In CBS's Saturday night pantheon, the girl who could turn the world on with her smile has been replaced by a man whose missing teeth may be his most compelling feature.
What is it? Do we need to sew an elastic panel in the waist of their pants? The above is from the Docker Boys' David Carr ("Golden Age for TV? Yes, on Cable," June 9th, New York Times). We hate to break it David Carr (who is younger than Mary Tyler Moore) but calling the actress or the character (Mary Richards) a "girl" is insulting.
So is stroking it over CBS EliteXC Saturday Night Fights and pretending that it's somehow this decade's equivalent to The Mary Tyler Moore Show. Read through the column and the thing you'll most likely be left with is "Middle Aged Male in a Panic."
While that's his own problem to deal with, his 'work' for The Times is a problem for the paper to deal with. It's been one sneering, sexist put-down after another from Carr of late. Or maybe someone missed the 'jocular' attitude on display in Carr's "Slumber Parties Go Digital" (June 2nd). Carr's writing columns for the Business section (they start on the front page of that section) and somehow "The Media Equation" (the headings his columns are grouped under) has translated into, "See my testes?"
In "Slumber Parties Go Digital" (even the headline -- a column on women using the internet -- is insulting), he takes to task Sex In The City (a popular target for a number of sexist pigs) and gets in a ha-ha about a real life woman's shoes.
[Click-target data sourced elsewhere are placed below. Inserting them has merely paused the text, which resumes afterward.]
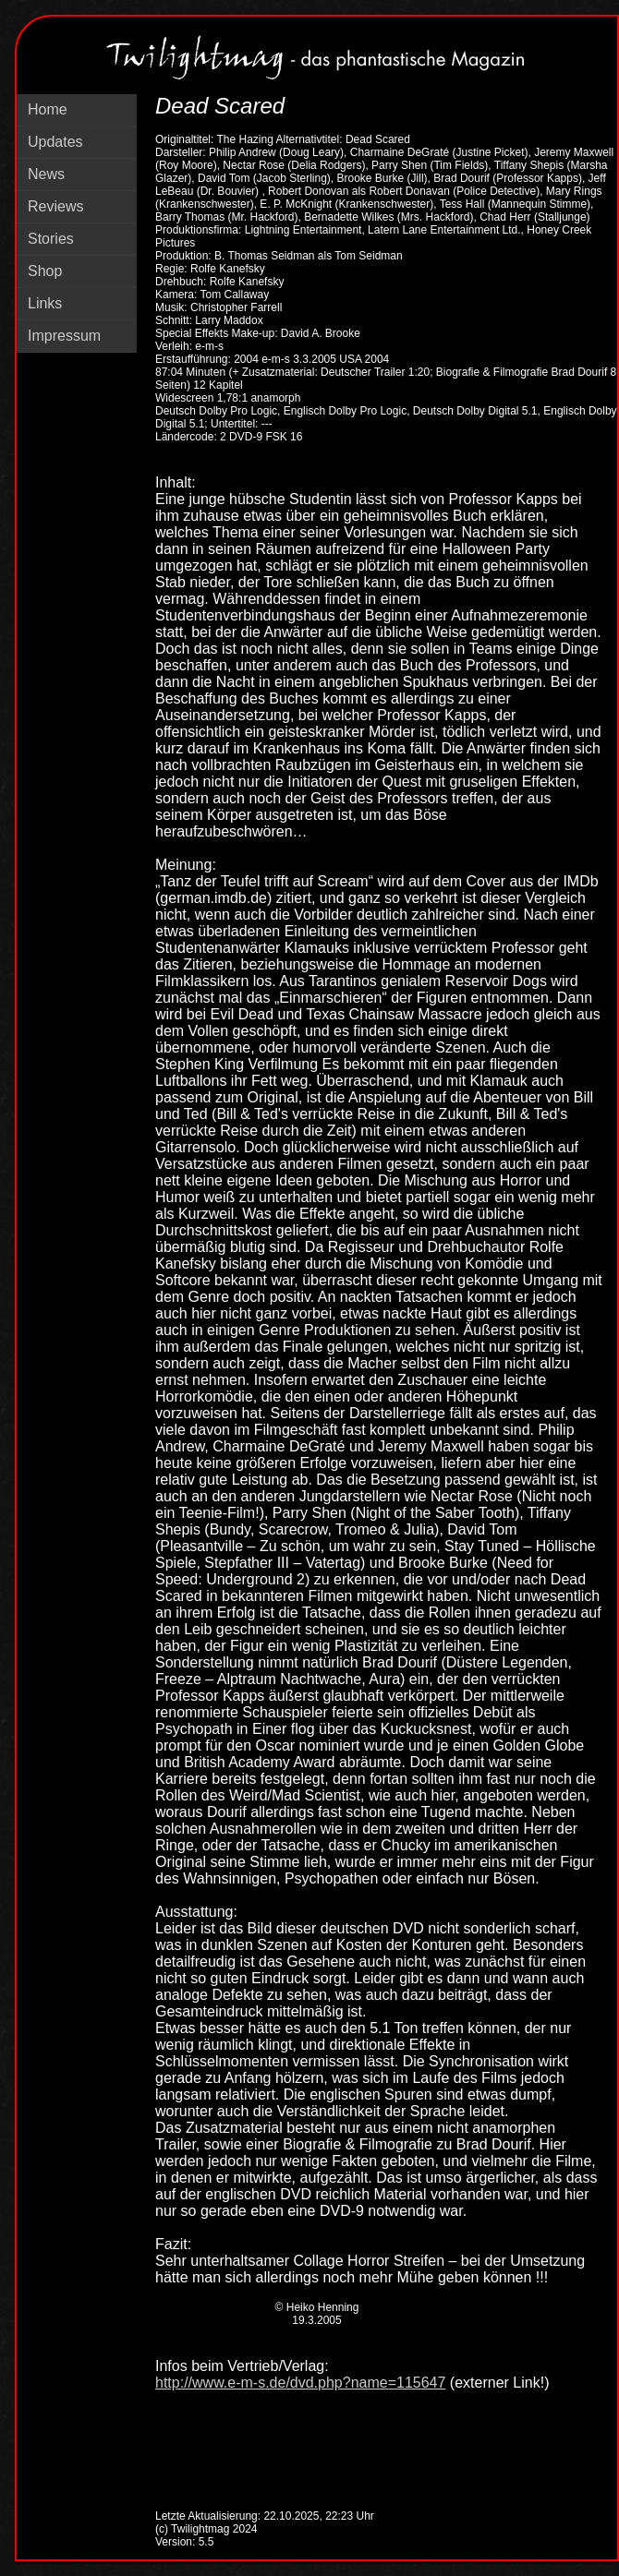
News (46, 174)
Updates (55, 142)
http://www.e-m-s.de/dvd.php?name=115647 (300, 2382)
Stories (51, 239)
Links (45, 303)
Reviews (55, 206)
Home (47, 109)
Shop (45, 271)
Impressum (64, 335)
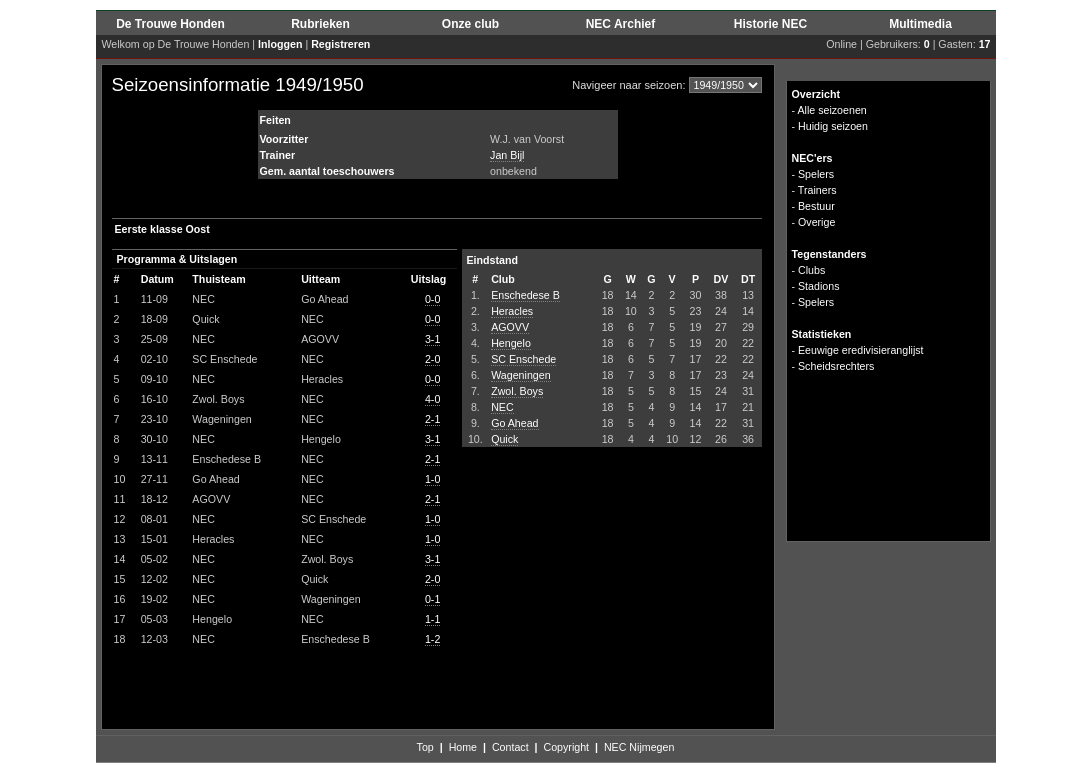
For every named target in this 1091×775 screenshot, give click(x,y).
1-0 (432, 479)
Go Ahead (514, 423)
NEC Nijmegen (639, 747)
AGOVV (510, 327)
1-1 (432, 619)
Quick (504, 439)
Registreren (340, 44)
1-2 (432, 639)
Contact (510, 747)
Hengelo (511, 343)
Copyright (566, 747)
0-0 (432, 299)
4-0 (432, 399)
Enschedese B (525, 295)
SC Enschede (523, 359)
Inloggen (280, 44)
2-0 (432, 359)
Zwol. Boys (517, 391)
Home (463, 747)
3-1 (432, 339)
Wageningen (520, 375)
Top (425, 747)
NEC (502, 407)
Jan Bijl (507, 155)
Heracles (512, 311)
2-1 (432, 419)
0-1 (432, 599)
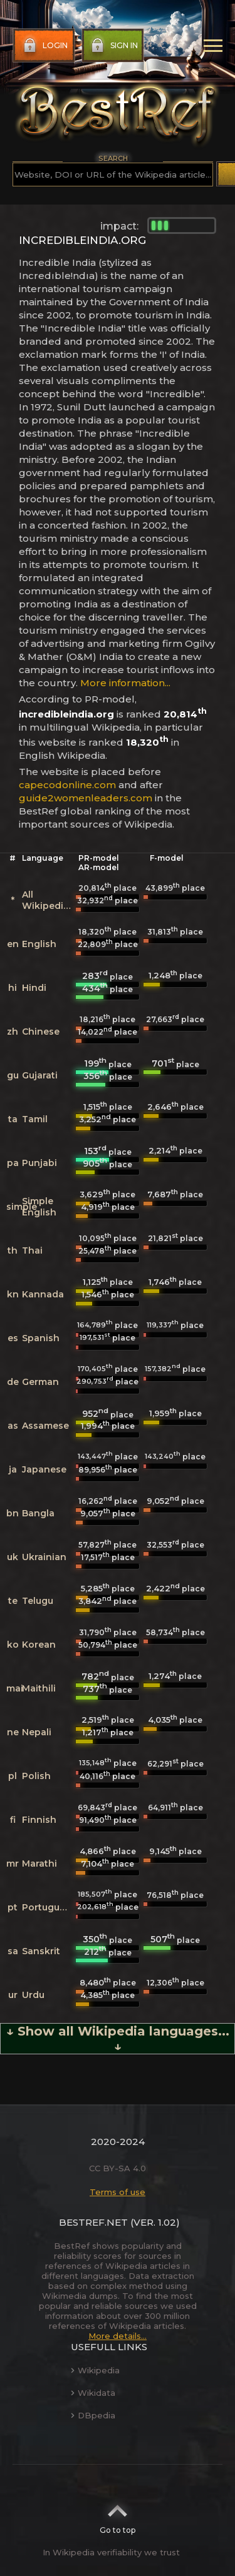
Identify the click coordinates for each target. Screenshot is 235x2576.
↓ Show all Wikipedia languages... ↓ (117, 2039)
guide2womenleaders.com (85, 798)
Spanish (41, 1338)
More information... (125, 683)
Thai (32, 1250)
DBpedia (93, 2415)
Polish (36, 1776)
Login (44, 45)
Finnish (39, 1819)
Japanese (44, 1469)
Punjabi (39, 1163)
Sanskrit (41, 1951)
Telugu (37, 1600)
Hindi (34, 987)
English (39, 944)
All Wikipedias (48, 900)
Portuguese (49, 1907)
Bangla (38, 1513)
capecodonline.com (67, 785)
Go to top (117, 2515)
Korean (39, 1644)
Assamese (45, 1425)
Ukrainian (44, 1557)
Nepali (36, 1732)
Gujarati (40, 1075)
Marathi (39, 1863)
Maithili (39, 1688)
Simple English (39, 1206)
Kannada (43, 1294)
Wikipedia (95, 2370)
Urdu (33, 1994)
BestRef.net (93, 2222)
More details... (117, 2336)
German (40, 1381)
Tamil (35, 1119)
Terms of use (117, 2192)
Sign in (113, 45)
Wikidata (93, 2393)
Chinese (41, 1031)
What?
Are we back to the days where a daily paper thinks a man is needed to navigate women (or, as Carr would call them, "girls")? Considering how few women the newspaper publishes and how much time has progressed, that's awfully strange.
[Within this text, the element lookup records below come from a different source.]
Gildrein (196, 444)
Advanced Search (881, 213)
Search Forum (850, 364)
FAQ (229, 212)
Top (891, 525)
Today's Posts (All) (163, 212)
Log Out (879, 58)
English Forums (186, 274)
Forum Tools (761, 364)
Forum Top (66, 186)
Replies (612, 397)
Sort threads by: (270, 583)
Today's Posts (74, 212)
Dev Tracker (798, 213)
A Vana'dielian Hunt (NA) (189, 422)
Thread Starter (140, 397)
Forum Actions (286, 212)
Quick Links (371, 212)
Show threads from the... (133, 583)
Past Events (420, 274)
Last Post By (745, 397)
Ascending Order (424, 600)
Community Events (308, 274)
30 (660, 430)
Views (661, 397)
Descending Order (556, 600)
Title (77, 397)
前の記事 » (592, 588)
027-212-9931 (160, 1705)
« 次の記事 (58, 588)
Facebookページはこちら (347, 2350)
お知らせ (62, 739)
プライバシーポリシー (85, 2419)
Carr's output of late reads like a tired rehash of columns you could have found a century ago. And we've yet to see a female columnist at the paper who is lampooning men. But each week, while allegedly covering "media," Carr's been serving up ha-has on women. They sure are strange, he seems to laugh each week. If Carr truly can't understand women, here's a suggestion: Don't write about them.
Week after week, the chief Docker Boy is portraying women as some strange, crippled creature, not a full bodied person with all the rights and norms that would entail, but these barely thinking creatures who are so amusing as they attempt to be part of the world (would that be part of the "man's world"?). It's insulting and it's gone on long enough that it should have garnered some attention from the paper and been addressed.
But it hasn't.
And the same media that used sexism to take down Hillary Clinton's presidential campaign wants to pretend like maybe it happened, but maybe it didn't. What was done to Hillary wasn't offensive because it was done to Hillary, it was offensive because it reflected very real prejudices held by members of the media (male and female) against women. If you doubt it, just peruse some of Carr's recent work.
He apparently fancies himself a humorist. We don't hear anyone laughing.